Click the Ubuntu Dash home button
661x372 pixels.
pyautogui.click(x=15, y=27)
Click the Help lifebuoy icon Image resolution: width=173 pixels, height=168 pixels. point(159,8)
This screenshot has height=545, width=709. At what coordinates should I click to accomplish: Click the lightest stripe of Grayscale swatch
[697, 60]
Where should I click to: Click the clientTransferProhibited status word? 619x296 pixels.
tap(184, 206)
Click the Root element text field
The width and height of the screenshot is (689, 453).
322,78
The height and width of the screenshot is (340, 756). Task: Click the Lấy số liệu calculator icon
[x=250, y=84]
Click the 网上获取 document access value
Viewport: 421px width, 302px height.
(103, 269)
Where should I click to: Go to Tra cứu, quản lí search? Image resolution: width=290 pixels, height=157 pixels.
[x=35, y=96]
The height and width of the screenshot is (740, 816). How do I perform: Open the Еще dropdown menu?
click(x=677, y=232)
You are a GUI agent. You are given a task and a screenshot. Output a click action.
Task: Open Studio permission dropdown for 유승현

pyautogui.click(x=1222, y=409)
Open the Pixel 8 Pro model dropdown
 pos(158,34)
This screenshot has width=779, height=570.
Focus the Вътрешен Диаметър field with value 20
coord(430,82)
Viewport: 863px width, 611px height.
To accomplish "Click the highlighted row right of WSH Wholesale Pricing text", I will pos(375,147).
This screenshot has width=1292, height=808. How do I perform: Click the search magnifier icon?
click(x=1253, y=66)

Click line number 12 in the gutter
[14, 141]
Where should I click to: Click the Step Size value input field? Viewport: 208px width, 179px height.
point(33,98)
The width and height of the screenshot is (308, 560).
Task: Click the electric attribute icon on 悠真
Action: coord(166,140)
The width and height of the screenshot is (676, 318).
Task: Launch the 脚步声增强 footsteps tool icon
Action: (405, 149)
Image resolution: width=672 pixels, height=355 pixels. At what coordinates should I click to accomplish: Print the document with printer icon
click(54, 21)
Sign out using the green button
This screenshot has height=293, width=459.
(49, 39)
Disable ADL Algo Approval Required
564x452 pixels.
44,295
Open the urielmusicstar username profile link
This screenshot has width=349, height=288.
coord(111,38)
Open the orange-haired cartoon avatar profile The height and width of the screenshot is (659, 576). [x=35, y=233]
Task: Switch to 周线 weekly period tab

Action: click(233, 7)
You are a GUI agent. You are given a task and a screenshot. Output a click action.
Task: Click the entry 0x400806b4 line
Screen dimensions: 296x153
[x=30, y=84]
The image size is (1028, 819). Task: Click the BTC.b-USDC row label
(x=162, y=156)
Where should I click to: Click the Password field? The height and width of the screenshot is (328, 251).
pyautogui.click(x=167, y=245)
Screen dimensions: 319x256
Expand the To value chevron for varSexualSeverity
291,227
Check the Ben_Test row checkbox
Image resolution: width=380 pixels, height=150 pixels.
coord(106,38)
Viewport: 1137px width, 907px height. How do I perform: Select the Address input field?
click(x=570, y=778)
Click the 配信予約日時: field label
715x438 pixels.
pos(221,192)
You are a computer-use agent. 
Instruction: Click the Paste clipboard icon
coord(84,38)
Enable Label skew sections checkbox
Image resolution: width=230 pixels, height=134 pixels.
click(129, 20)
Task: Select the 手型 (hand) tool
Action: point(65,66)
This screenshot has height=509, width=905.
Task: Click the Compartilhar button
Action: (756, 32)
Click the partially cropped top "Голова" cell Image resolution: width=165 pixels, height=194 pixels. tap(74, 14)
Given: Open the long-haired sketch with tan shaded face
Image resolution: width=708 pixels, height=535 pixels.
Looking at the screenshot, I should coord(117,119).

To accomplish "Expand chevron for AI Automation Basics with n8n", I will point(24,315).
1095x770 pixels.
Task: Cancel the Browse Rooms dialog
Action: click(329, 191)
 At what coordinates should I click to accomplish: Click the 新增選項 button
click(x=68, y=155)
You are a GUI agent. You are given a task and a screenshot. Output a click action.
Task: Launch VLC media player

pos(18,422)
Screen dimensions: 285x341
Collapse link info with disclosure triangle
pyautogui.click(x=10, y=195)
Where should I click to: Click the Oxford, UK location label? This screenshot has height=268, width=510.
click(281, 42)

──────────────────────────────

[PROBLEM DESCRIPTION]: State the number of lines in the records that hold the string "text", and add nothing.

[EXERCISE RESULT]: 2